[Work to do]
- 1) In the bear tour thread, change "sanctuary" to "refuge" and write out everything from "The place to" down to "(Mar 27, 2006)".
- 2) Carry the Vancouver Island bear tour thread further, beginning after its last line.

[Given passage]
::::

# Bear Tours on Vancouver Island - Sept 2006



## ddc (Mar 26, 2006)

I am planning a trip in early September.  Has anyone experienced any of the Bear Tours during the Salmon spawning season?  Any recommendations for a tour company?  Are there areas that I could go on my own?


----------



## perktd (Mar 26, 2006)

Hi  There are grizzley bear tours that depart from Northern Vancouver Island, but there are no grizzley bears on Vancouver Island.  I don't know of any way to accomplish seeing them on your own from there.  I have read about the tours, but not actually taken one.  There are pretty good websites available for the tour groups that come up easily on google.  Have fun-Vancouver Island is great.  Don


----------



## ricoba (Mar 26, 2006)

The place to see grizzley bears in BC is the Khutzeymateen Valley outside of Prince Rupert on the North Central coast of BC.  It is Canada' only grizzley bear sanctuary.

If you google Khutzeymateen Valley, you will come up with the info about the Valley of the Grizzley Bear & various tour operators.

Rick


----------



## Murfie (Mar 27, 2006)

There are grizzly and black bear tours that leave the the island around the Telegraph Cove area and tour the Broughton Archipelago and Knight Inlet to view Grizzly's and black bears.  This is part of the Great Bear Rainforest. They also do orca tours.

::::

(Data on locating visible targets)
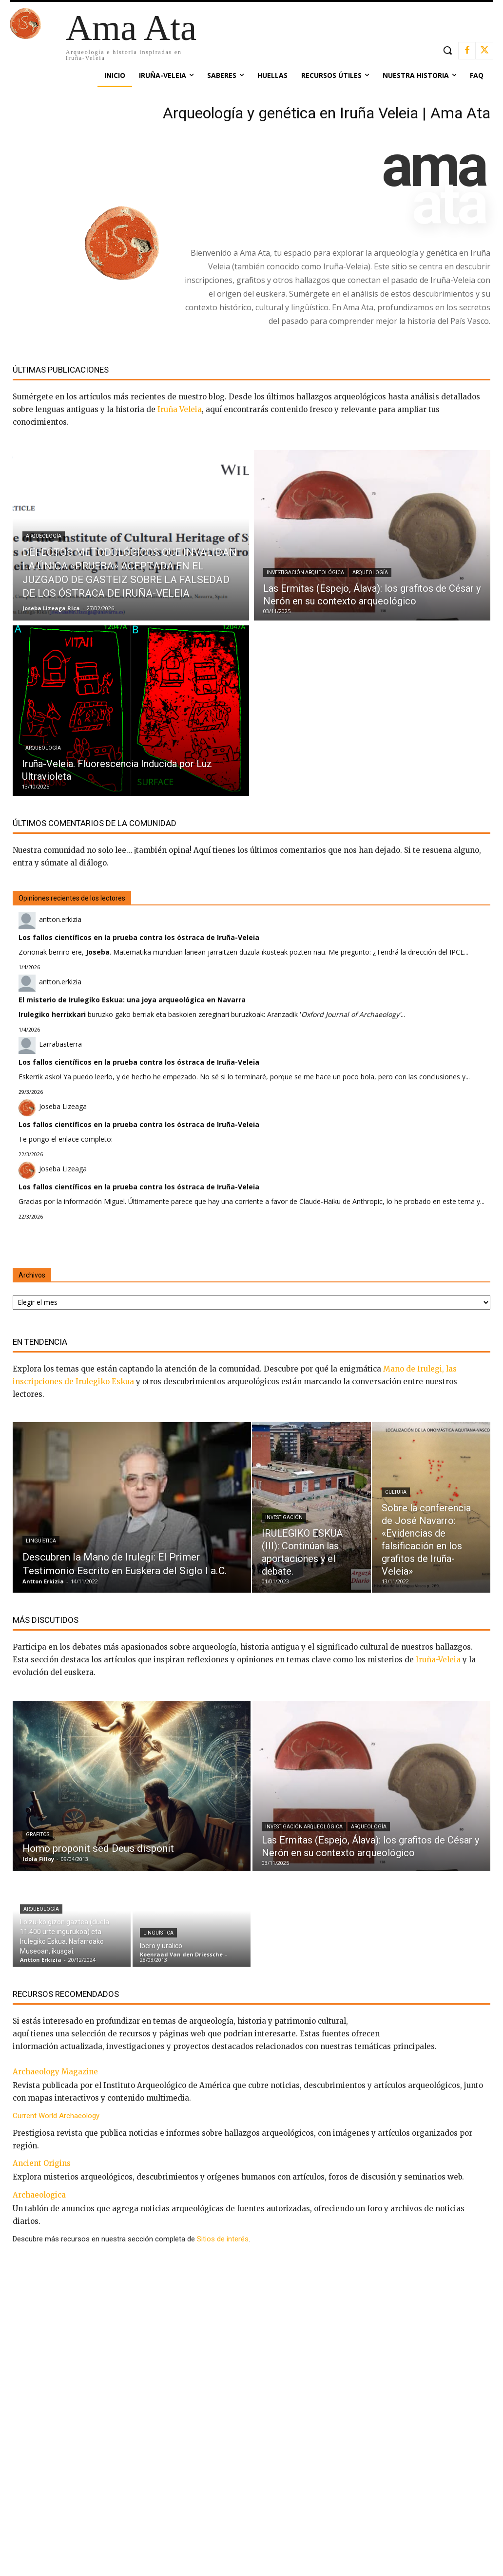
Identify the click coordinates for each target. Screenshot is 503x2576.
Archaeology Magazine (55, 2071)
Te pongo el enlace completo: (66, 1139)
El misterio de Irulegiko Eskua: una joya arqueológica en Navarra (132, 999)
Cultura (395, 1492)
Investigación (284, 1517)
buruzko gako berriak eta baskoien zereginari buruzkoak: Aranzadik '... (212, 1014)
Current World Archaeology (56, 2115)
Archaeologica (39, 2195)
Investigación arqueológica (305, 572)
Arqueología (43, 536)
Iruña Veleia (179, 409)
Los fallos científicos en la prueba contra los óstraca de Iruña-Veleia (139, 937)
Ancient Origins (42, 2163)
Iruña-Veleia (438, 1659)
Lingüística (41, 1540)
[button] (447, 50)
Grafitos (37, 1834)
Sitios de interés (223, 2239)
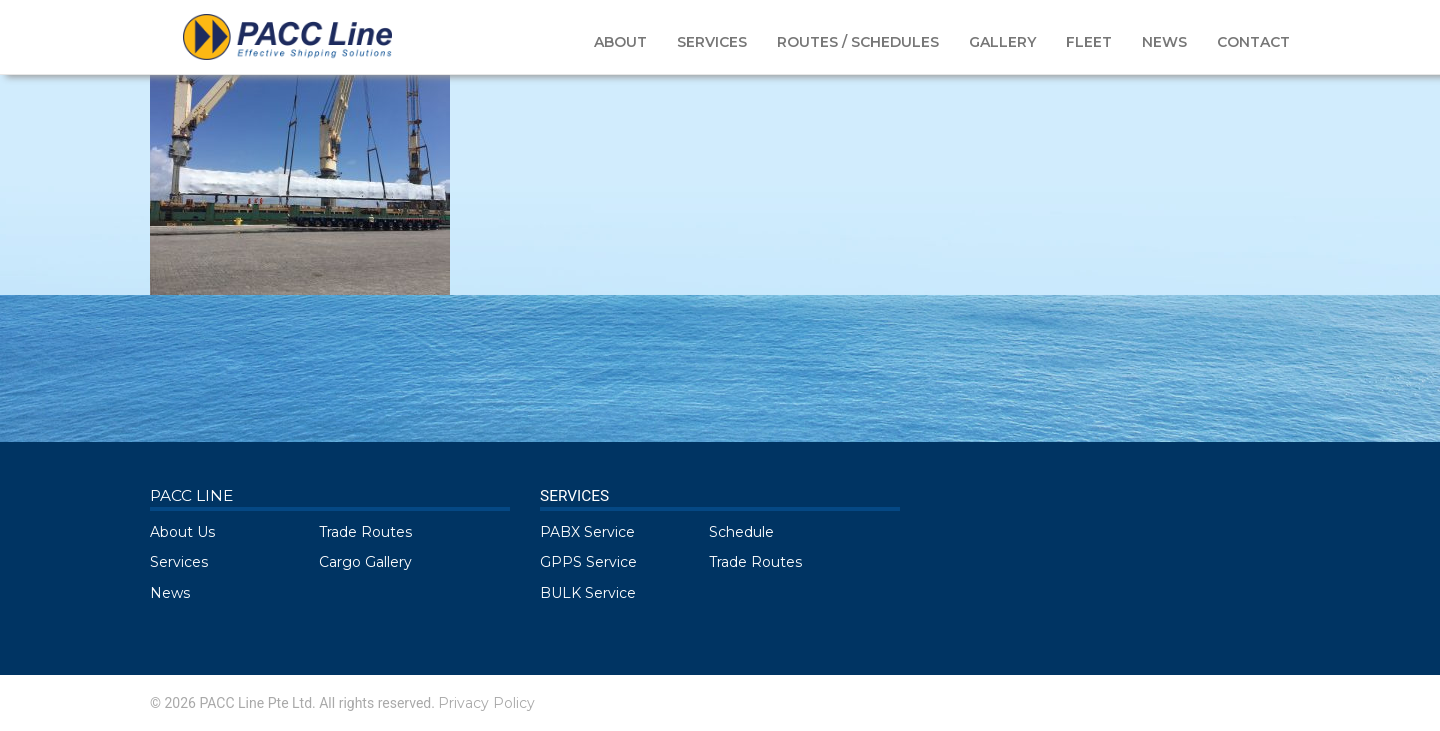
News (170, 593)
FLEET (1089, 42)
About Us (182, 532)
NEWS (1164, 42)
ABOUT (620, 42)
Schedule (741, 532)
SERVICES (712, 42)
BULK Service (588, 593)
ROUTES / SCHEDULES (858, 42)
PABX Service (587, 532)
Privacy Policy (486, 703)
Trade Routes (365, 532)
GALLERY (1002, 42)
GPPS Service (588, 562)
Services (179, 562)
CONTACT (1253, 42)
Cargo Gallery (365, 562)
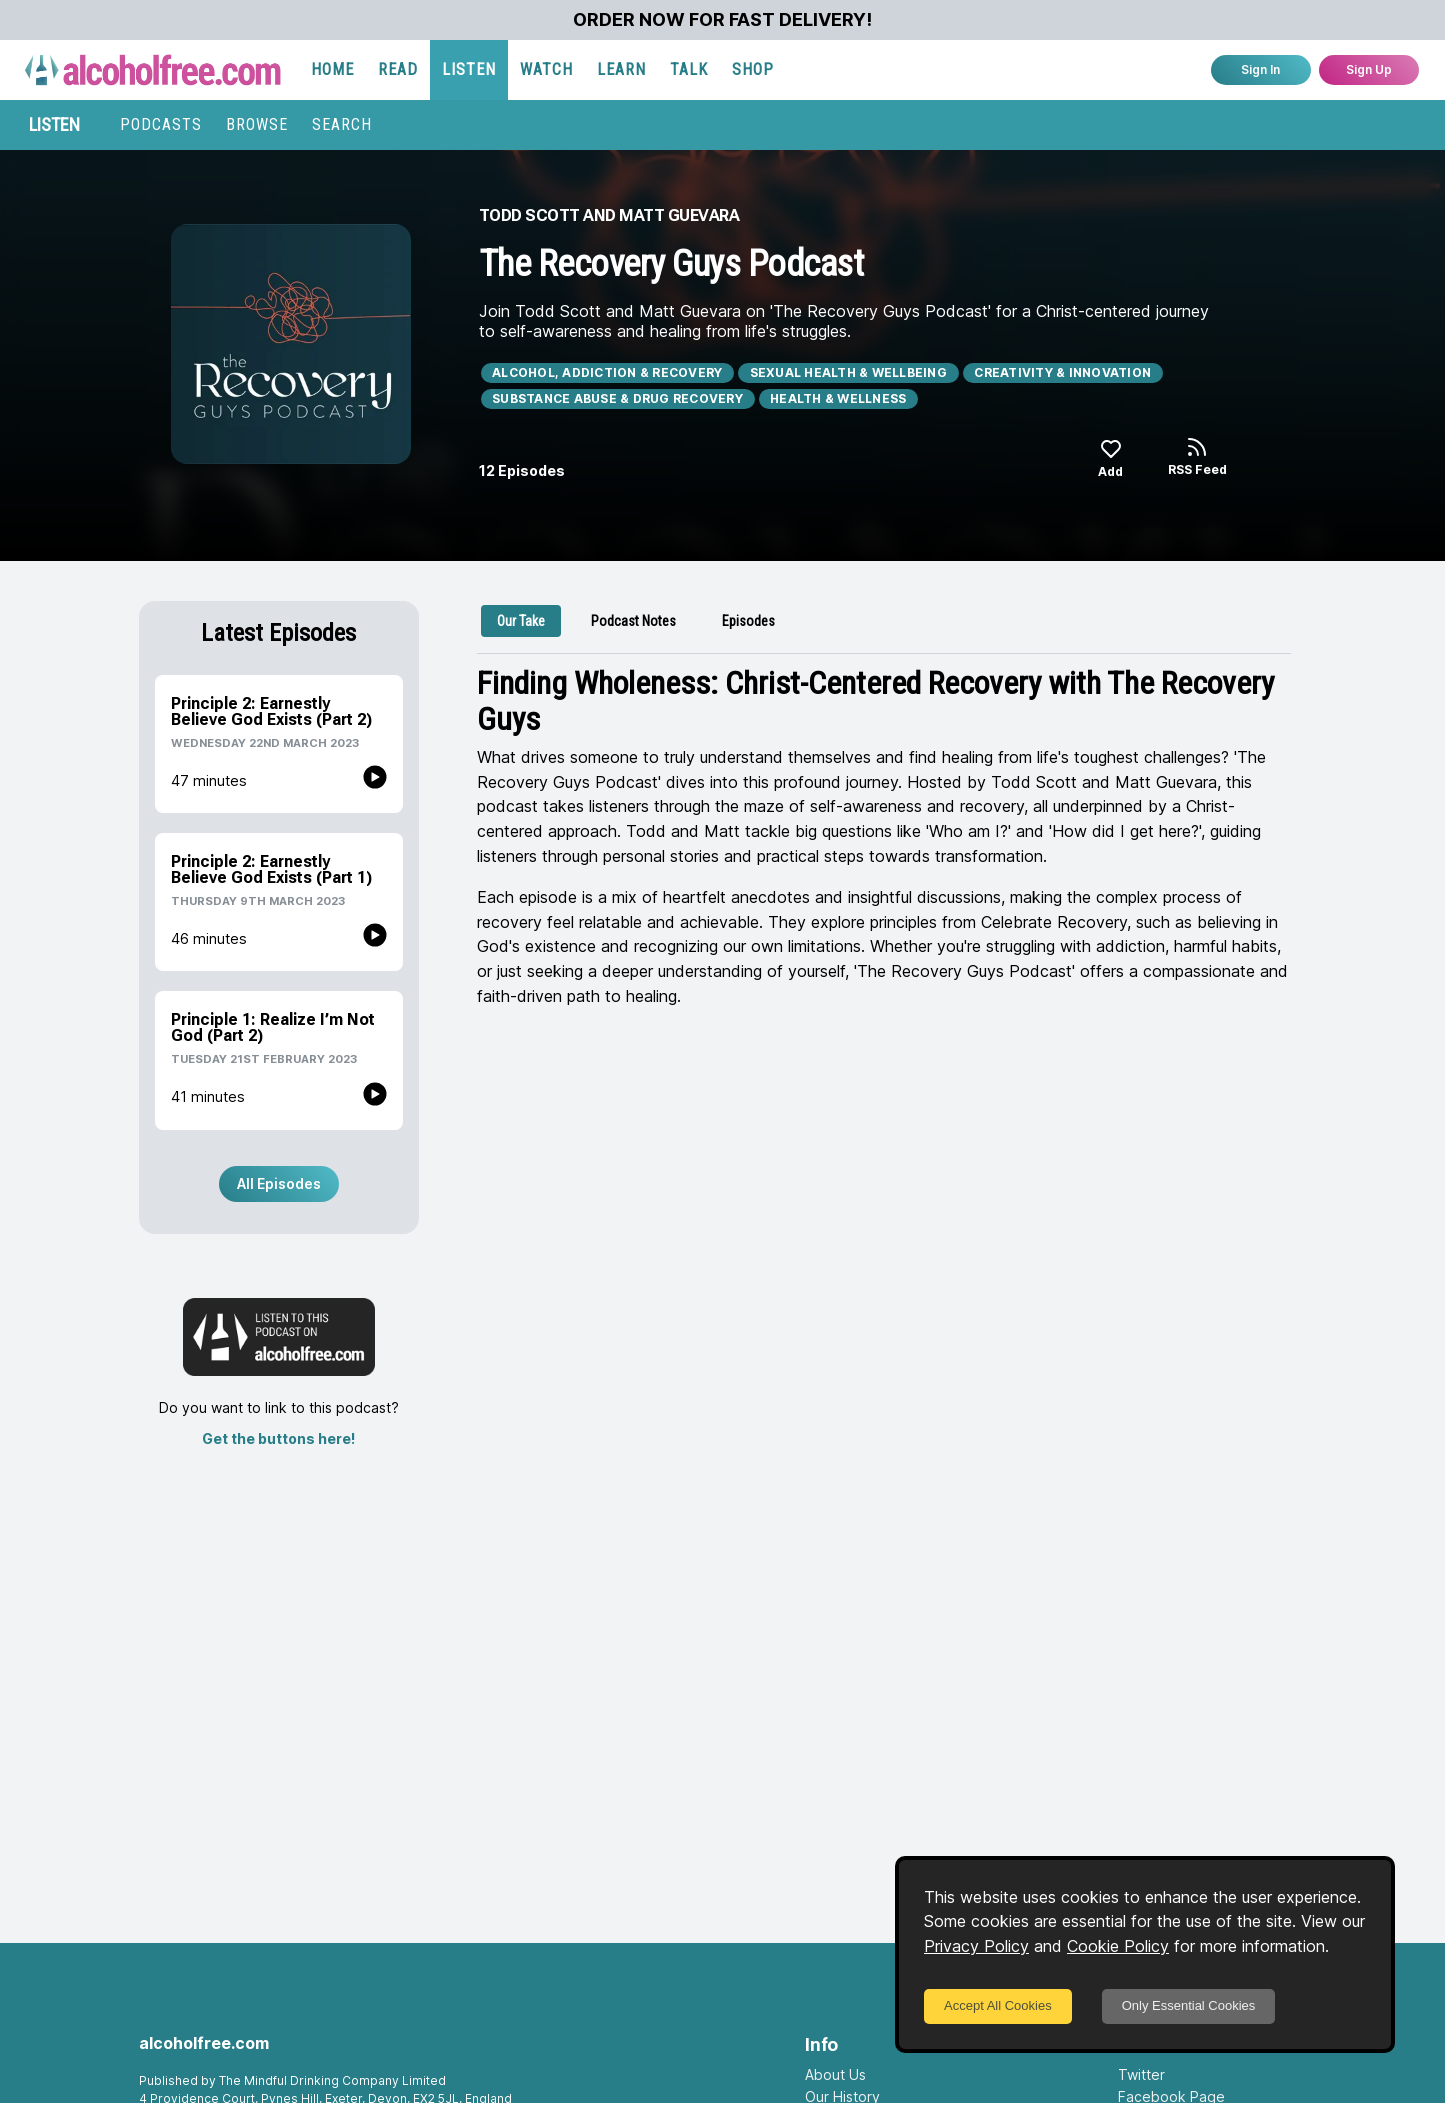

::::

[Final answers]
- 1)
The place to see grizzley bears in BC is the Khutzeymateen Valley outside of Prince Rupert on the North Central coast of BC.  It is Canada' only grizzley bear refuge.

If you google Khutzeymateen Valley, you will come up with the info about the Valley of the Grizzley Bear & various tour operators.

Rick


----------



## Murfie (Mar 27, 2006)

- 2)
As mentioned the grizzly's are not on Vancouver Island - you tour from Telegraph Cove to view them on the mainland.  
I have read articles on these tours and seen t.v. shows on the tours and they sound very good.  (I just saw a kayak whale watching tour today on tv).
I haven't been on a tour myself as I have seen lots of black bears and orcas just living here and I'm afraid of grizzlies although I understand the tours have access to safe viewing areas such as a boat and viewing platforms.
If you google "bear watching bc" you'll come up with lots tour companies.


----------



## lonetree1353 (Apr 15, 2006)

If you are going to be in the Tofino area, and you want to see black bears, whale watching and all the incredible sites on the west coast of Vancouver Island you can look at this web site: http://www.browningpass.com We did this a couple of years ago and really enjoyed it. The owner/skipper has grown up in the area and really knows his stuff.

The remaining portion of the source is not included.